No - that is something different. In the top of the DTD is specified
the reference base set for the DTD itself and SGML documents.
The interface between two software modules is something else and can
be independent of that.

> If we define HTML in terms of the
> full ISO Latin 1 character set, then the parser can deal with
> &ouml, and pass it to the text object as a data character, just
> like an 'A' character. For X displays using iso8559 fonts, that's
> cool.

Sorry, is iso8559 = Iso latin 1? (I have no head for numbers >1 :-)
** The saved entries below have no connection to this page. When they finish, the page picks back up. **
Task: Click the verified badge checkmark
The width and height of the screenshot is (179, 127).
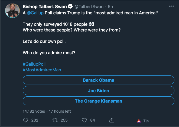Action: tap(70, 7)
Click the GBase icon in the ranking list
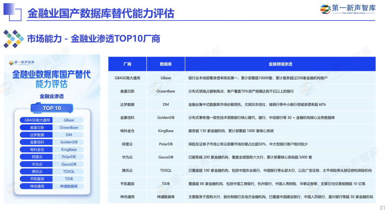Viewport: 390px width, 214px height. click(69, 120)
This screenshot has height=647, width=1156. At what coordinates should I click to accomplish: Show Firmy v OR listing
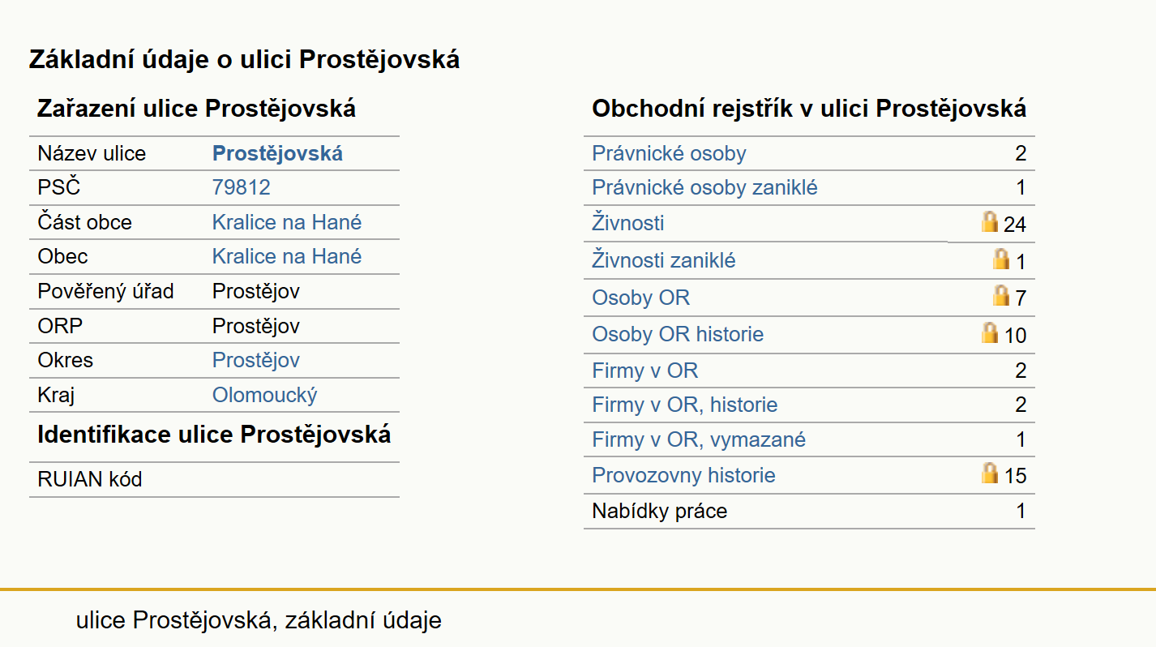click(645, 371)
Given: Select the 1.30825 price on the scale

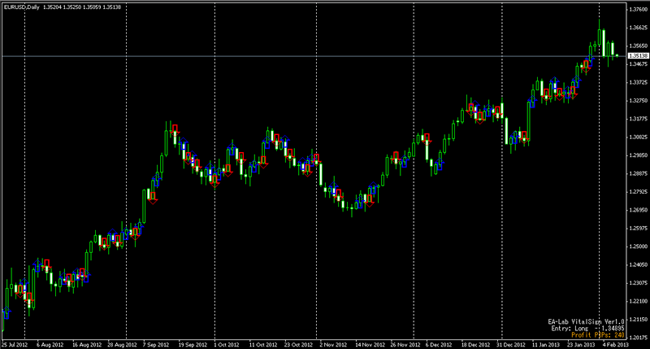Looking at the screenshot, I should (637, 137).
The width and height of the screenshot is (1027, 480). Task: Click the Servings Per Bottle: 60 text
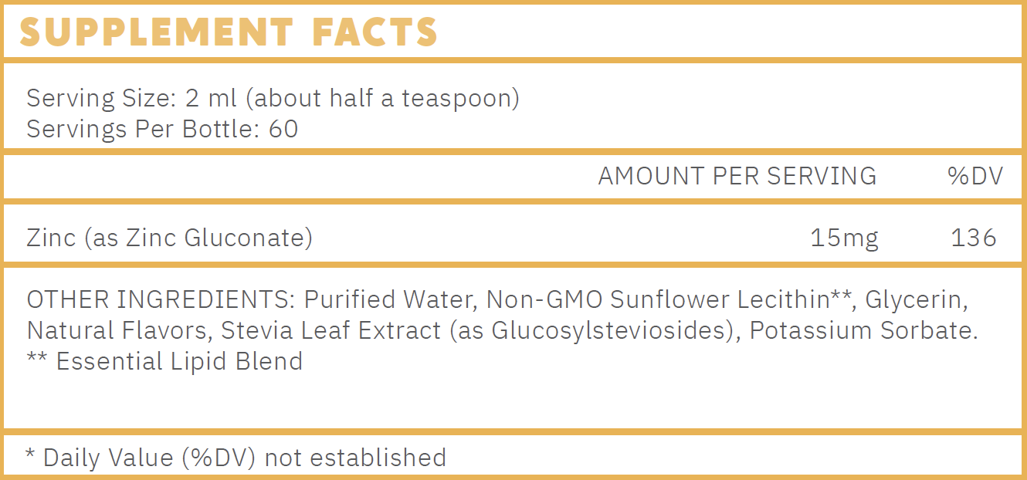162,129
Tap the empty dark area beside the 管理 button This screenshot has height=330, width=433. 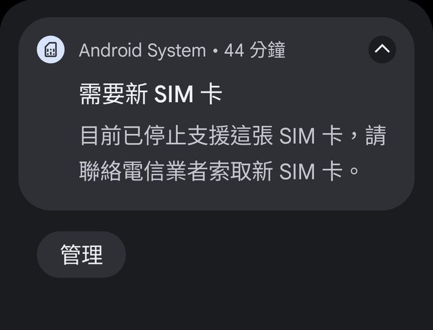276,254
yes it is cool. Use Midas or Viola to look at the Hyper-G stuff and
it works very nicely.

> But on a PC or a Mac, that means the text object will have to
> scan all the data it gets and convert the Latin1 encoding to
> it's own. Yuck.

Yup. Big deal? Not really. Just a set of parallel tables. Peter
Flynn of the CURIA project is producing a lot of archived gaelic and
is currently dealing with a requirement for a line-mode browser which
can switch its characetr set depending on the terminal emulator the
reader is using.

Problems only occur if there are characters which can't be mapped 1-1
to the local set, and must be represented by more than one character
(like uumlaut -> ue, ae dipthong -> ae etc) AND you can edit, in
which case the original form must be preserved. In this case, passing
on of the entity is essential. But doing it for every character >127
would be a pain memorywise. So I would suggest that a configuable
table define which entities can be crunched down to a single
character in the local representation and the rest be passed on from
the SGML parser to the SGML app as external entities.

> >... and perhaps if there is more than one

> >contender the SGML engine could have a compilation option.
>

> Hmmm... One might argue that as long as we support conversion
inside
> the SGML parser for EBCDIC machines, we might as well support PC
and
> Mac character sets while we're at it.

Yes.

Tim